Forming a new business is a major step that should involve a great deal of prior planning. One of the first things you will have to decide on is what kind of form your new business will take. This is an area where you can’t afford to cut corners. You will need to know the difference between a C Corp and an S corp.
The biggest difference between a C and S corporation is taxes. Forming a C corporation may leave you liable to pay tax on the income that is generated by the business. On top of this, you may also be liable to pay tax on whatever income you choose to receive as the owner of the business. You may also be taxed as an employee of the firm.

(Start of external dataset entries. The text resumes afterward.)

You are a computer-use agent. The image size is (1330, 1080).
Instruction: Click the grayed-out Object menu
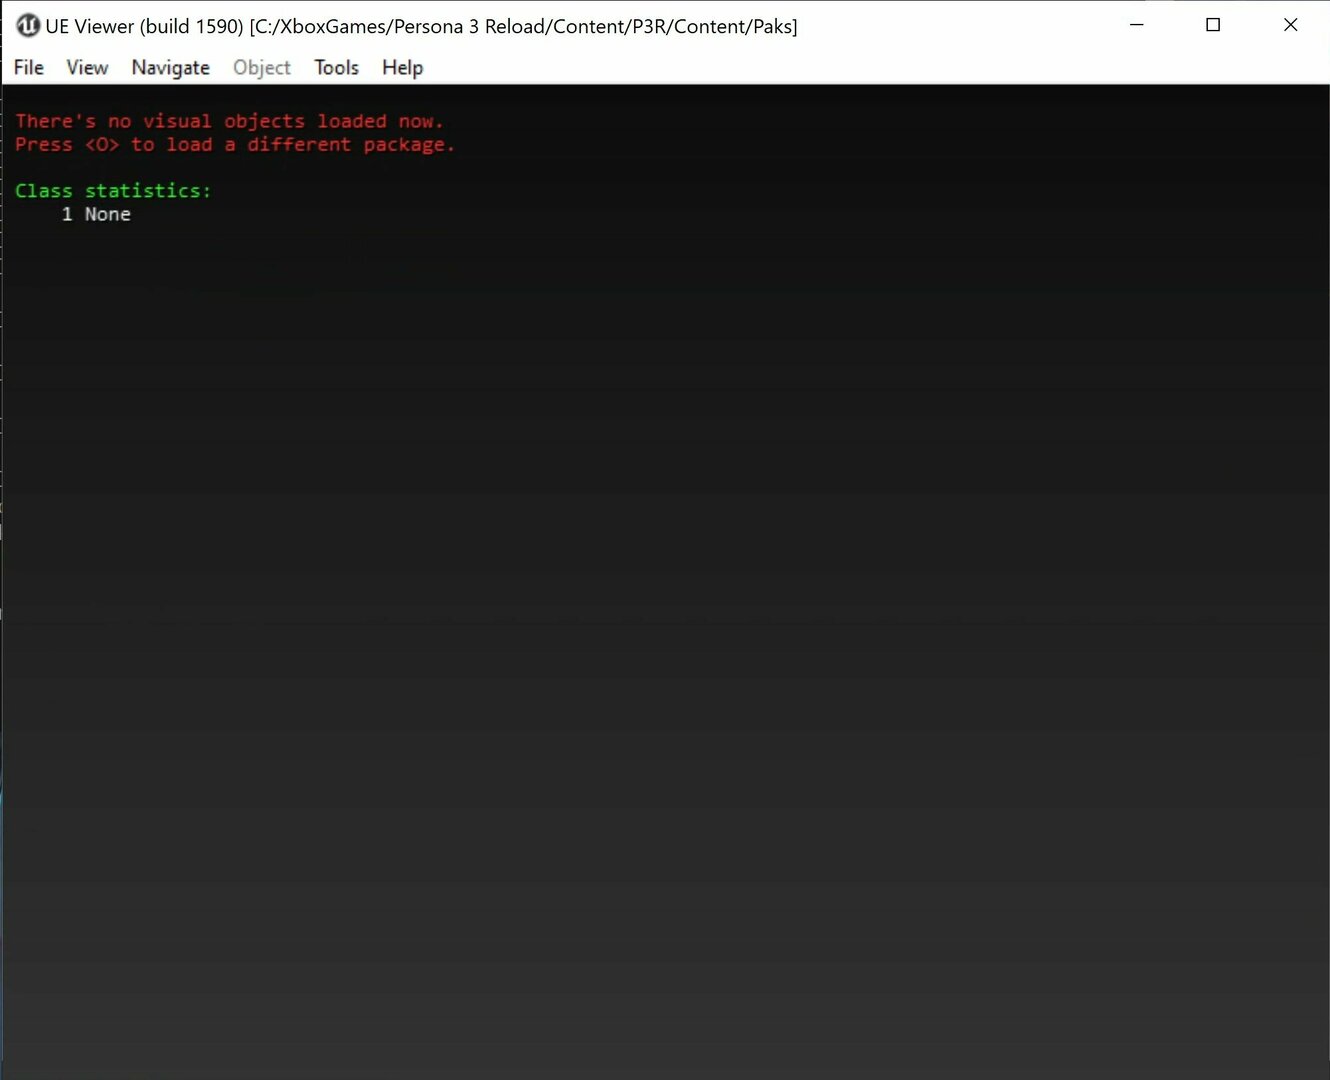click(x=261, y=67)
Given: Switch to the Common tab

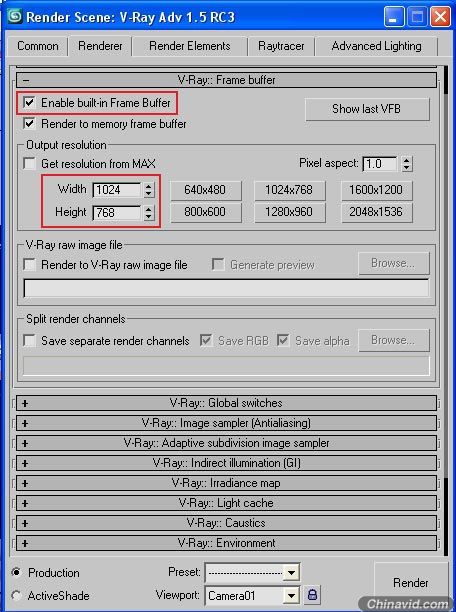Looking at the screenshot, I should (37, 46).
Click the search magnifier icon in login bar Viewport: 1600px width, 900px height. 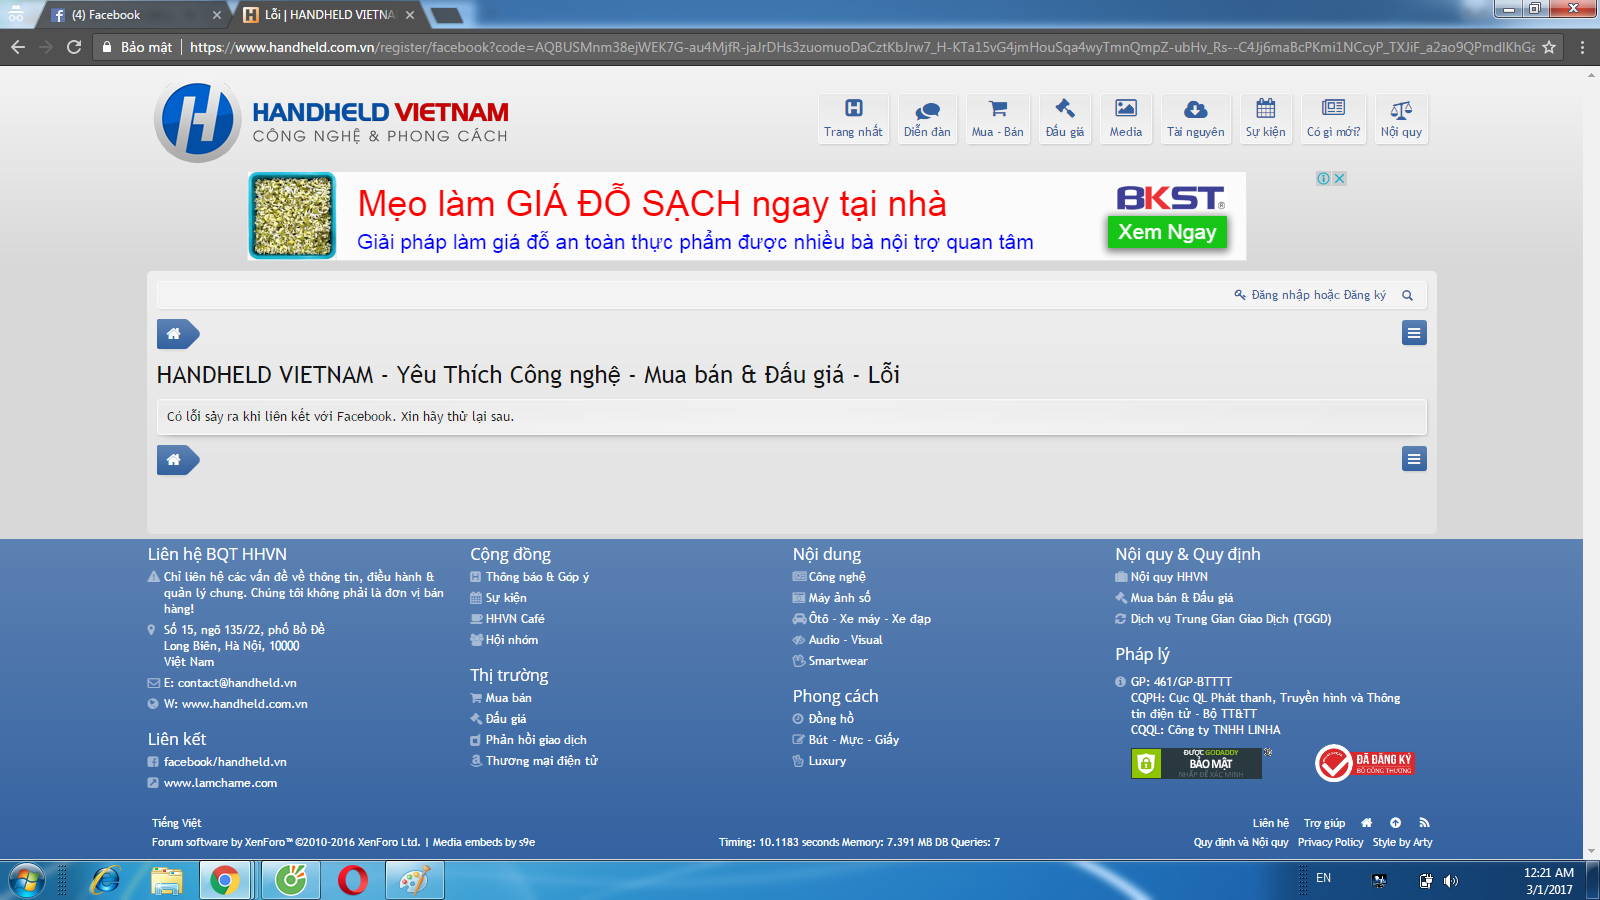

This is where the advantage of forming an S corp may come into play. To put it simply, an S corp doesn’t need to pay taxes. Of course, this doesn’t imply that you get away free. You and the other owners of the business will be required to report your company revenue in the form of personal income that is then taxed.
S Corps & C Corps Are Formed Differently
Once you get past the issue of taxes, you are also bound to notice that these two types of corporations are very differently formed. Most experts in the industry tend to consider a C corp to be the default corporate model. When you file articles of incorporation, you’re by default considered to be a C corp.
This doesn’t mean that a C corp is the only choice that you have when it comes to starting up a whole new business. But if you want to form an S corp, you will need to take a little extra initiative. You will have to fill the Form 2553. You may also need to file a number of other forms, depending on your state.
Even though many people consider a C corp to be the generic corporate structure, there are plenty who hold an S corp to be the best arrangement for business. There are, however, certain restrictions faced by the owners of S corps that do not apply to people who decide to form a C corp. One of the most important will be the limit placed on how many people can own an S corporation.
As it turns out, S corps are limited to ownership of no more than 100 shareholders. All of them must be citizens of the U.S. This is one area where your personal situation may influence you to consider forming a C corp. Should you decide to do so, you will discover that a C corp has no limits on owners.
Perhaps the last but not least, the question to consider is how easy it will be to file for either type of corp. This is another area where you may give the edge to a C corp. There is a great deal less paperwork to wade through, fill out, and return. Since C corps are considered the default type, it takes much less time.
This doesn’t mean that you should give up your dream of creating a brand new S corp. Just because the number of shareholders is limited doesn’t limit the potential for growth that your company possesses.
In fact, you can start your company with a limited number of shareholders. This may enable you to form a closer and more productive bond with each of them. You can also choose some of your employees to become new shareholders.
It will be up to you to do all that you can to make the right choice when you form your new business. Doing so is crucial because, once you choose, you can’t take it back. You will need to scrap it all and form a whole new company. This is why choosing between an S corp or a C corp will be such a weighty decision.